Comcast shed about 117,000 video customers in the third quarter, 29% better than the 165,000 subscribers lost in the same period last year and the eighth straight quarter of improvement. The reduced losses, coupled with a gain of 287,000 high-speed data customers (ahead of the 261,000 added last year) and 123,000 additional voice customers (slightly behind the 133,000 added in Q3 2011) helped drive revenue up 7% to nearly $10 billion and operating cash flow up 7.7% to almost $4 billion.

The NBCUniversal joint venture got a strong boost from the 2012 Summer Olympics in London. Revenue for the unit increased 31.2%, to $6.8 billion, and operating cash flow was up 19.9%, to $1.1 billion. Excluding the Summer Games, revenue would have risen 8.3% and OCF would have increased 7.3% in the period.

In a research note, Credit Suisse media analyst Stefan Anninger wrote that the cable results were “solid,” adding that the impact of the Olympics was better than anticipated.

Aside from the Olympics windfall, there is additional revenue opportunity in retransmission consent for its broadcast stations, NBCUniversal CEO Steve Burke said on a conference call with analysts.

But Burke added NBCU would have to wait until current deals expire before taking full advantage of its retrans opportunity. He noted that deals representing about 25% of its subscriber base expire at the end of 2012, and some of those deals have already been concluded in a “handshake fashion.”

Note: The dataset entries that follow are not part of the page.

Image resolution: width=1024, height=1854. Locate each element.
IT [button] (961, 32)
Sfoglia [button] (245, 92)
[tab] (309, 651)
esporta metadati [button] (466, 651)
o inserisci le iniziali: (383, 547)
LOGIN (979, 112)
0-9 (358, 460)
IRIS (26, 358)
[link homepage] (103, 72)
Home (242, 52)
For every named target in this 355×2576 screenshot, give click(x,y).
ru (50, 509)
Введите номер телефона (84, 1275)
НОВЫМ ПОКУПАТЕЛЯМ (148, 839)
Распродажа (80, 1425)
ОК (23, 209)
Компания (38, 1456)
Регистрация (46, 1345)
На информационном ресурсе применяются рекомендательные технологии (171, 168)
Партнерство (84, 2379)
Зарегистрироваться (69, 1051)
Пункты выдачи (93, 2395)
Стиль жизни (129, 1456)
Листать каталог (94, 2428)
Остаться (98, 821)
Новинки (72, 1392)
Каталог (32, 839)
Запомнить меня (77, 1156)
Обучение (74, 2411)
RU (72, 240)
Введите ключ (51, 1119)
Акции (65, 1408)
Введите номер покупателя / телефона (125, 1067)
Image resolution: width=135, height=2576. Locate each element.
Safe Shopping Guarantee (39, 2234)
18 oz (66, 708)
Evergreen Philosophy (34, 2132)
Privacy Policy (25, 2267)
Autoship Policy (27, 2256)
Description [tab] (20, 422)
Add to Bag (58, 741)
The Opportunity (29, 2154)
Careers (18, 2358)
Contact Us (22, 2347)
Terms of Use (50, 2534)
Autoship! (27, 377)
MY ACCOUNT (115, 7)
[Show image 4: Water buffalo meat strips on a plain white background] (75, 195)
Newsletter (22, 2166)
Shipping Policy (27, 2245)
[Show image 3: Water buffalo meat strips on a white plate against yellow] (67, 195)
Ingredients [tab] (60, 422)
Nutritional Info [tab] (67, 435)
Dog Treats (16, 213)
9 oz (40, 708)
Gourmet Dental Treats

According to an earlier report in Sports Business Journal, NBC has upcoming retrans negotiations with Charter Communications, the National Cable Television Co-operative and Dish Network.

NBCU also has had discussions with its affiliate stations concerning receiving a portion of their retrans haul — so-called reverse compensation — and has struck deals similar to what peers ABC, CBS and Fox have done with their stations.

“We are right on schedule, right on where we thought we would be in terms of getting those deals done,” Burke said.